K-Zone Ja-Ela
- Location: Kapuwatta, Ja-Ela, Colombo, Sri Lanka
- Coordinates: 7°03′37″N 79°53′45″E﻿ / ﻿7.0603°N 79.8959°E
- Address: 525 Colombo-Negombo Road, Ja-Ela, Sri Lanka
- Opened: October 2013; 12 years ago
- Closed: January 2024
- Management: Susantha Ratnayake (Chairman/CEO)
- Owner: John Keells Holdings
- Architect: J
- Floor area: 13,000 m^{2} (140,000 sq ft)
- Floors: Ground and Mezzanine
- Parking: 135 approx

= K-Zone Ja-Ela =

K-Zone was a two-storey shopping mall complex in the vicinity of the Kapuwatta suburb area of Ja-Ela, outside Colombo, Sri Lanka.
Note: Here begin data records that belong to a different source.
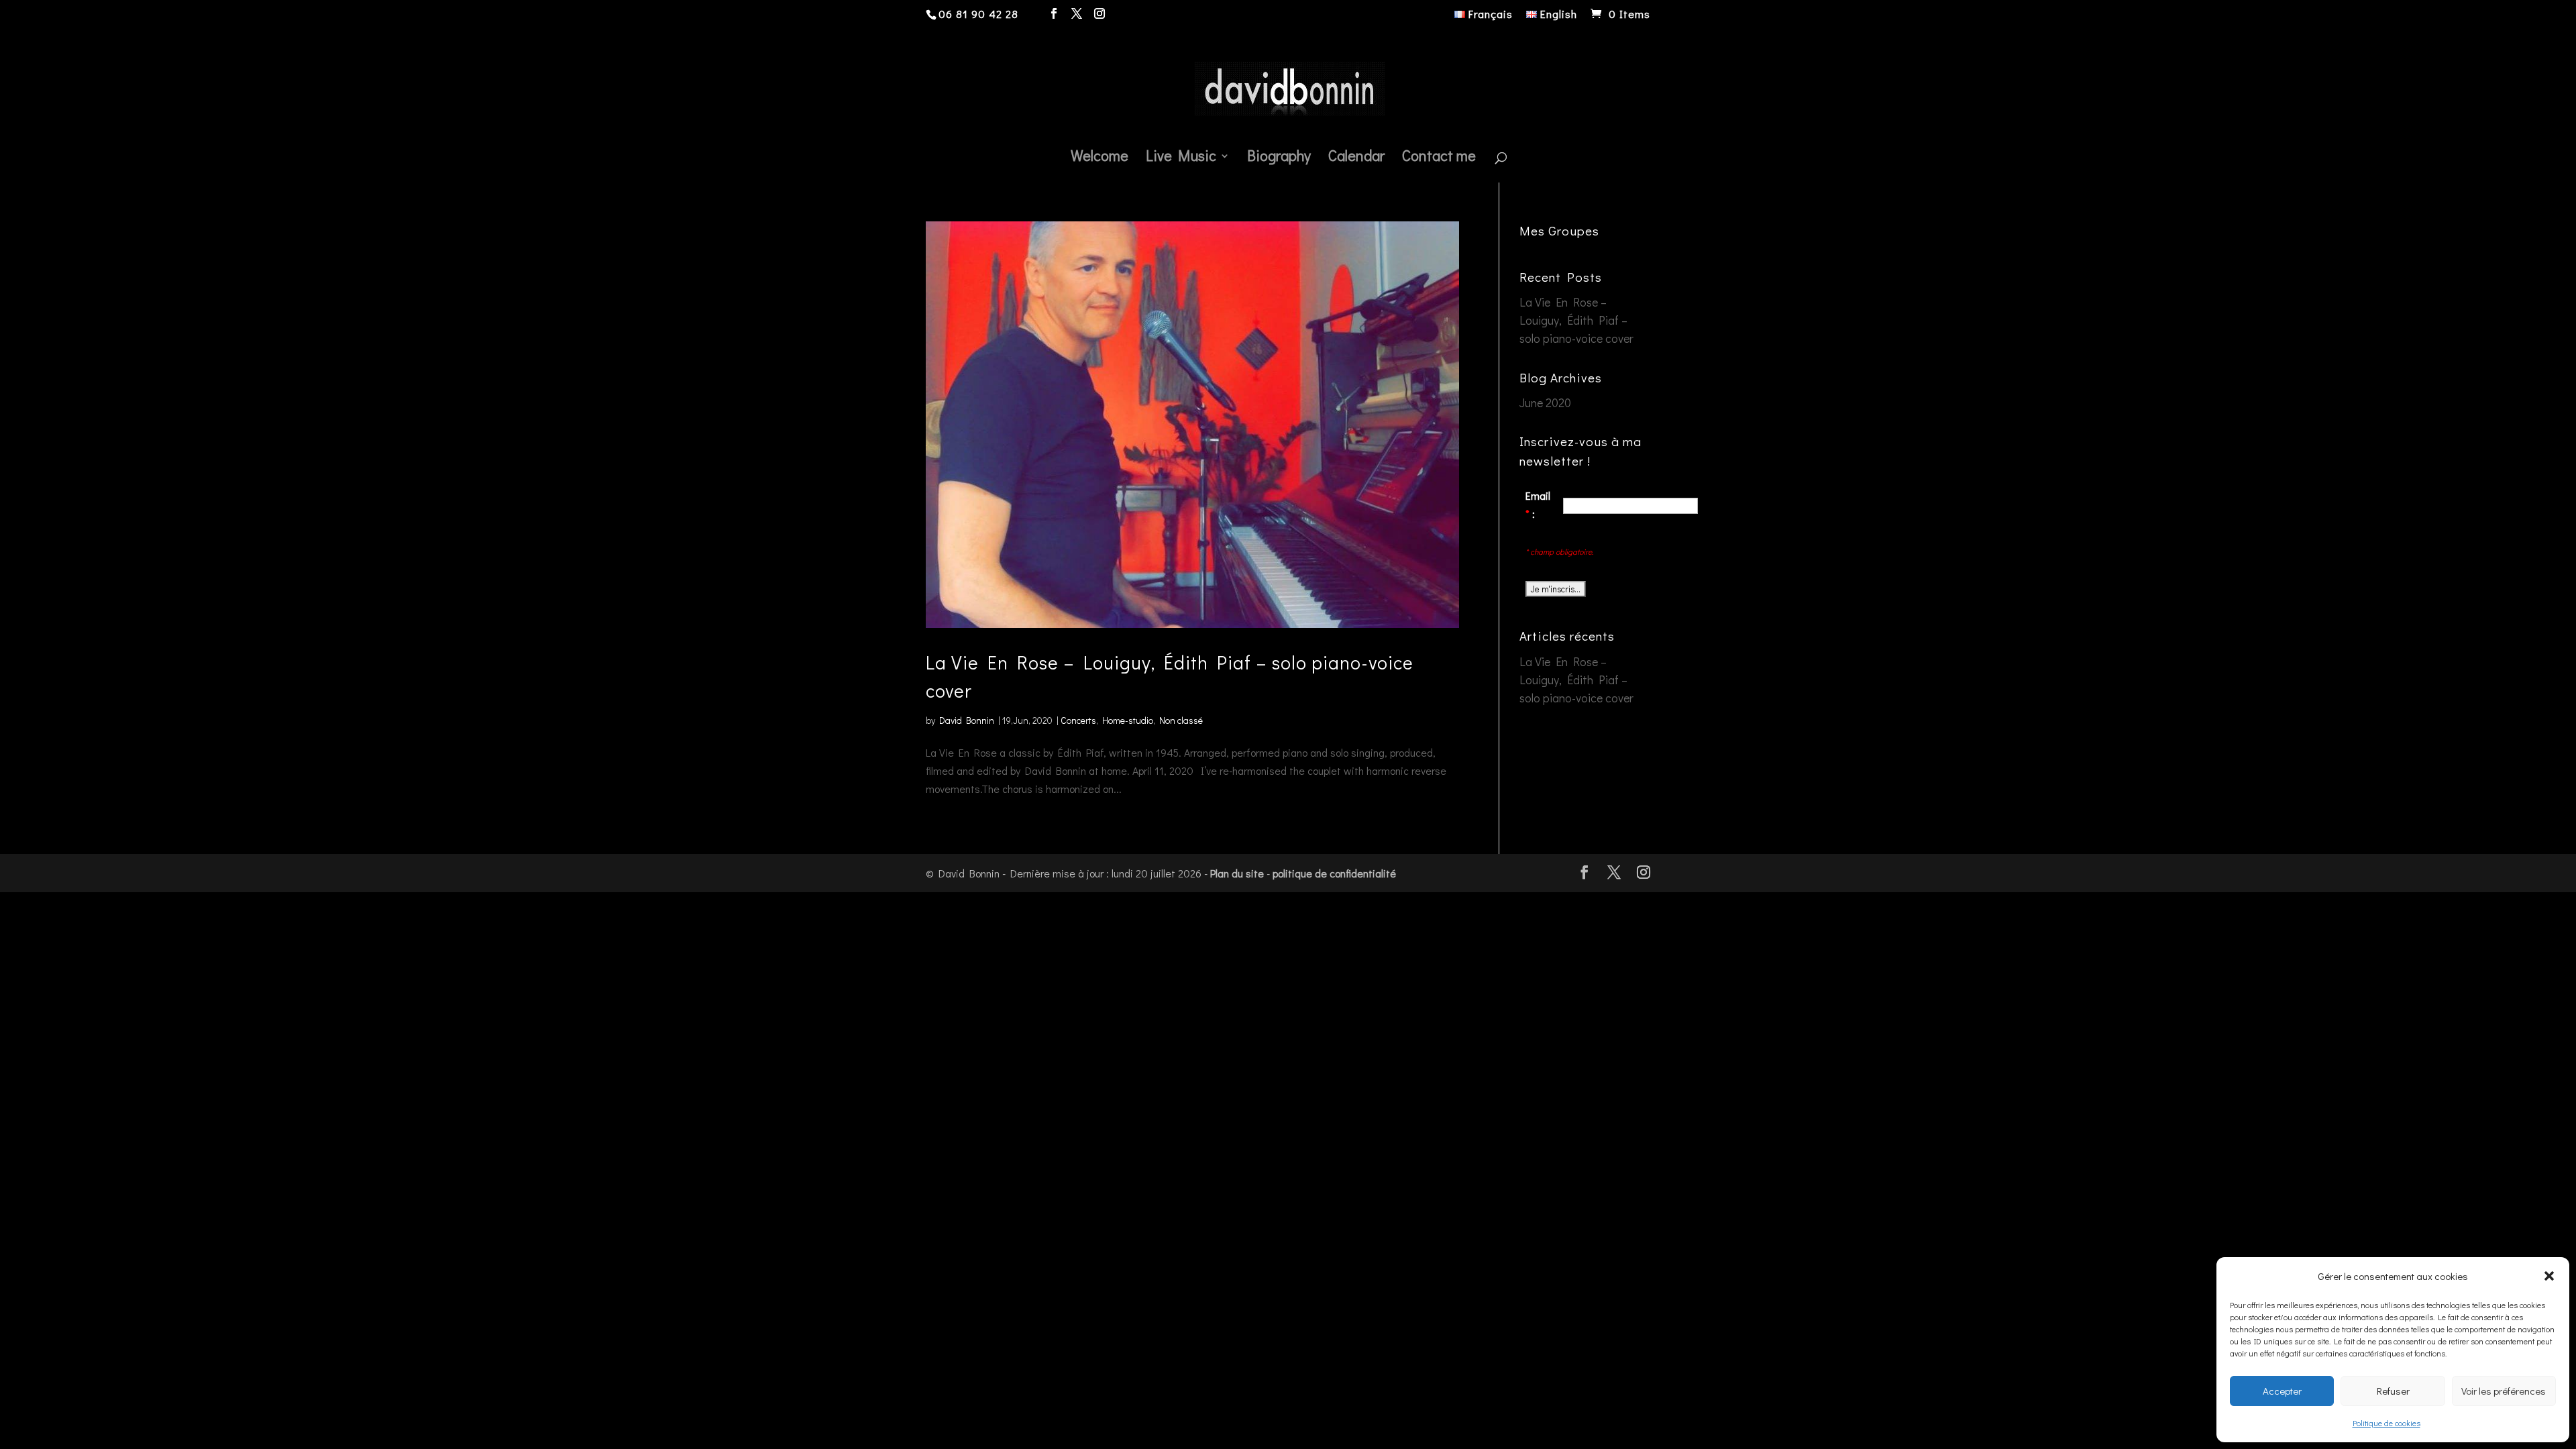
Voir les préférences (2503, 1390)
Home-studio (1127, 720)
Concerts (1078, 720)
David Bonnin (966, 720)
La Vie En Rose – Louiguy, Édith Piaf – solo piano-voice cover (1576, 320)
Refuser (2393, 1390)
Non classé (1181, 720)
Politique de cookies (2386, 1422)
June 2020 (1545, 402)
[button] (2549, 1276)
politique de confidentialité (1334, 873)
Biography (1279, 158)
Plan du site (1237, 873)
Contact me (1439, 158)
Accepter (2282, 1390)
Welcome (1099, 158)
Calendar (1356, 158)
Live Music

In 2011 John Keells Holdings acquired the 2.4 ha site on the Colombo-Negombo Road. The 13,000 sqm building, was constructed at a cost of Rs 119 million, and is owned and operated by John Keells Holdings. It was opened to the public in October 2013. It was permanently closed in January 2024 due to John Keels Holdings' plans to construct a residential complex ("Viman Ja-Ela") on the property.